- [Your instructions] Beginning with the line that contains "Given: Open the student list via 查看学生名单", transcribe every line through the end of the entries exactly as written, and reproduce nothing else.

════════

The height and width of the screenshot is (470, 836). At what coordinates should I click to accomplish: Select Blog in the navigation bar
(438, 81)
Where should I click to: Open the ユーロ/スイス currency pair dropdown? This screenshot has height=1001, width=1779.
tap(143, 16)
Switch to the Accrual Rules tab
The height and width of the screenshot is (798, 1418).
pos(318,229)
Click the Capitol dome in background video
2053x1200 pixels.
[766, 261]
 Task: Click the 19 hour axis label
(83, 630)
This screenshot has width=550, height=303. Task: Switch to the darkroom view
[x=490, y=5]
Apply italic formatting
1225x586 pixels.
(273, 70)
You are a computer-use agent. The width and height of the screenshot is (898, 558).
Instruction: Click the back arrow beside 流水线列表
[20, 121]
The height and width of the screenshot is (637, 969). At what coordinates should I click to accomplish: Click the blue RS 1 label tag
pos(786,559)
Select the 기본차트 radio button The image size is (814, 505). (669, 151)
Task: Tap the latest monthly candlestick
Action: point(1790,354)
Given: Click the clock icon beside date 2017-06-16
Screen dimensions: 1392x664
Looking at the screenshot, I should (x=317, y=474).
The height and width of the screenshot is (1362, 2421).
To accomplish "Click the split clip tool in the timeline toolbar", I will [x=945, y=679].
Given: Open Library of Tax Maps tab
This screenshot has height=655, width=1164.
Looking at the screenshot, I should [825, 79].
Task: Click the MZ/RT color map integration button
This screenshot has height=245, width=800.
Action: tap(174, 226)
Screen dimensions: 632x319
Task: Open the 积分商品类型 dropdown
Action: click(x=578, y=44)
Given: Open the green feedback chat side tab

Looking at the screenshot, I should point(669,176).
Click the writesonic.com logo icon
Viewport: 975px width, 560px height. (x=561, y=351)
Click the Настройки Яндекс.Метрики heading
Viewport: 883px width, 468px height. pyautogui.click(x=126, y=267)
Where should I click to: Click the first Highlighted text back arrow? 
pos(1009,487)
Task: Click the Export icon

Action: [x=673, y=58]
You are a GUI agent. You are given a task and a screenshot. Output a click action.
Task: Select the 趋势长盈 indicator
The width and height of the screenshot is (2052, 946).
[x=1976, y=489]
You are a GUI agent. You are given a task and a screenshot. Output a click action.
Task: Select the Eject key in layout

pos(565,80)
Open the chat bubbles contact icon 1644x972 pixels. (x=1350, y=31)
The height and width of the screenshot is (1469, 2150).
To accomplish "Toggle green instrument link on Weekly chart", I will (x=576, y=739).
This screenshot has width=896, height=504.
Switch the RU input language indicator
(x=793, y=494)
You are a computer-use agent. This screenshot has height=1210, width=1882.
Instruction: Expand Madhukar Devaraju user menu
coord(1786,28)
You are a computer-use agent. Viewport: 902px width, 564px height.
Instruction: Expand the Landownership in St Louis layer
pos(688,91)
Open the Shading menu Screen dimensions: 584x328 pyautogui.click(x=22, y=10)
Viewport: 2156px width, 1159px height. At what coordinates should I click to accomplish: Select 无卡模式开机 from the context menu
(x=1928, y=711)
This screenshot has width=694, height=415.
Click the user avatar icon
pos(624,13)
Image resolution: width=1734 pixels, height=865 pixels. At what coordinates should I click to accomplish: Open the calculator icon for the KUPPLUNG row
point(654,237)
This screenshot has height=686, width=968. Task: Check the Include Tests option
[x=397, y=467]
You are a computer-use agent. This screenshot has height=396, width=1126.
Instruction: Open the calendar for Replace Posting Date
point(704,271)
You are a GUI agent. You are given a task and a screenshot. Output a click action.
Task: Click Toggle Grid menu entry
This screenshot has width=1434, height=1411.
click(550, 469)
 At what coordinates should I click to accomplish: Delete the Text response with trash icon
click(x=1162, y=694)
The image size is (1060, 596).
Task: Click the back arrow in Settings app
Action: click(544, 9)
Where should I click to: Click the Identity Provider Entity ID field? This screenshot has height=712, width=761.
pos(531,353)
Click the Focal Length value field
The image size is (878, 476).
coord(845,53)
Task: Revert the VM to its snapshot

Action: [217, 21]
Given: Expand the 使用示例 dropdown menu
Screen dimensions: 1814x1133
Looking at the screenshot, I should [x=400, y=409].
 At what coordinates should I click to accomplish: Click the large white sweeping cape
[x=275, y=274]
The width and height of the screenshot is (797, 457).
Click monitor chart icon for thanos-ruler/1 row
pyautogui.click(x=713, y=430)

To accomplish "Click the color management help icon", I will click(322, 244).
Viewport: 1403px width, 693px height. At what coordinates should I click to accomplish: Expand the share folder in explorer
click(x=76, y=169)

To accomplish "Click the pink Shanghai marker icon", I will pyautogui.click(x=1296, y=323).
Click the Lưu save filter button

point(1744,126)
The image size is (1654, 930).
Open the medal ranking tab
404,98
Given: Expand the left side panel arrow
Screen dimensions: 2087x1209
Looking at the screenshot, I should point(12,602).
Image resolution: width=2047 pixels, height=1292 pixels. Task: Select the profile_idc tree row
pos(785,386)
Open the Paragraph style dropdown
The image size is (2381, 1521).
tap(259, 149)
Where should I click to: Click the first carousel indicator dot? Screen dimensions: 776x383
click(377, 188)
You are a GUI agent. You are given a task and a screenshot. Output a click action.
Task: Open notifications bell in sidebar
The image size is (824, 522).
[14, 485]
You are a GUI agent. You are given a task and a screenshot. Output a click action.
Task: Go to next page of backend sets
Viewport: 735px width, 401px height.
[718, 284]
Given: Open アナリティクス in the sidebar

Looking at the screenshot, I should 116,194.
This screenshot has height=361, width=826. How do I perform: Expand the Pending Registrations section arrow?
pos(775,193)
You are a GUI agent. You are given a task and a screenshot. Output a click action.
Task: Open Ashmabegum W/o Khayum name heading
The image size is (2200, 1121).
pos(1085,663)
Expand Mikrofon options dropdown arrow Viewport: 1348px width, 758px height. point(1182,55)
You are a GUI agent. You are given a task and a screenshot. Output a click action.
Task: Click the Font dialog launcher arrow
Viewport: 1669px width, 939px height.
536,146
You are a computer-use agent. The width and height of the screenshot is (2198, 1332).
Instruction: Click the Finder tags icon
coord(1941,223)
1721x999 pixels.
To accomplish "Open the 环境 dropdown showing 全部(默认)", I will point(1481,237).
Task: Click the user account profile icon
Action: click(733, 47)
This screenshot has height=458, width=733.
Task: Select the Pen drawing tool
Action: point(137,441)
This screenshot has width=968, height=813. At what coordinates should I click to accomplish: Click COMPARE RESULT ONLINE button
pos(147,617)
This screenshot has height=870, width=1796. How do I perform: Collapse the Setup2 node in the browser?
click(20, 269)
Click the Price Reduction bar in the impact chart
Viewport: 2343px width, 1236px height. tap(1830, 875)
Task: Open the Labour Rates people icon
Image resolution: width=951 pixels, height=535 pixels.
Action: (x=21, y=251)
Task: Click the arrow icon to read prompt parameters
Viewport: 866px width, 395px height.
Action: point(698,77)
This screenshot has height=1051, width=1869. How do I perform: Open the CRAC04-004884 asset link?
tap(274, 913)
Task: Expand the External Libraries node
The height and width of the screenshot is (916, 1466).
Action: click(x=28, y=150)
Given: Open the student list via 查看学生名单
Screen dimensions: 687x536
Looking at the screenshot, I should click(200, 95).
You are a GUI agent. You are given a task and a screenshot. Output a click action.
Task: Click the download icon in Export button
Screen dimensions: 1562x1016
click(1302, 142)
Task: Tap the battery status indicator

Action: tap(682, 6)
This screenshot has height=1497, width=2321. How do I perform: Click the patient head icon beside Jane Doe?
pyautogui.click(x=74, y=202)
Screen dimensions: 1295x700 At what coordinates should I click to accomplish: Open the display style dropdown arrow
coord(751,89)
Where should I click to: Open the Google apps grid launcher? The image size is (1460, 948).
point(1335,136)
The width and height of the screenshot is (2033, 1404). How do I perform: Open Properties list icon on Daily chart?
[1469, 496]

════════

- [Task solution]
Given: Open the student list via 查看学生名单
Screen dimensions: 687x536
Looking at the screenshot, I should click(200, 95).
You are a GUI agent. You are given a task and a screenshot. Output a click action.
Task: Click the download icon in Export button
Screen dimensions: 1562x1016
click(1302, 142)
Task: Tap the battery status indicator

Action: tap(682, 6)
This screenshot has height=1497, width=2321. How do I perform: Click the patient head icon beside Jane Doe?
pyautogui.click(x=74, y=202)
Screen dimensions: 1295x700 At what coordinates should I click to accomplish: Open the display style dropdown arrow
coord(751,89)
Where should I click to: Open the Google apps grid launcher? The image size is (1460, 948).
point(1335,136)
The width and height of the screenshot is (2033, 1404). How do I perform: Open Properties list icon on Daily chart?
[1469, 496]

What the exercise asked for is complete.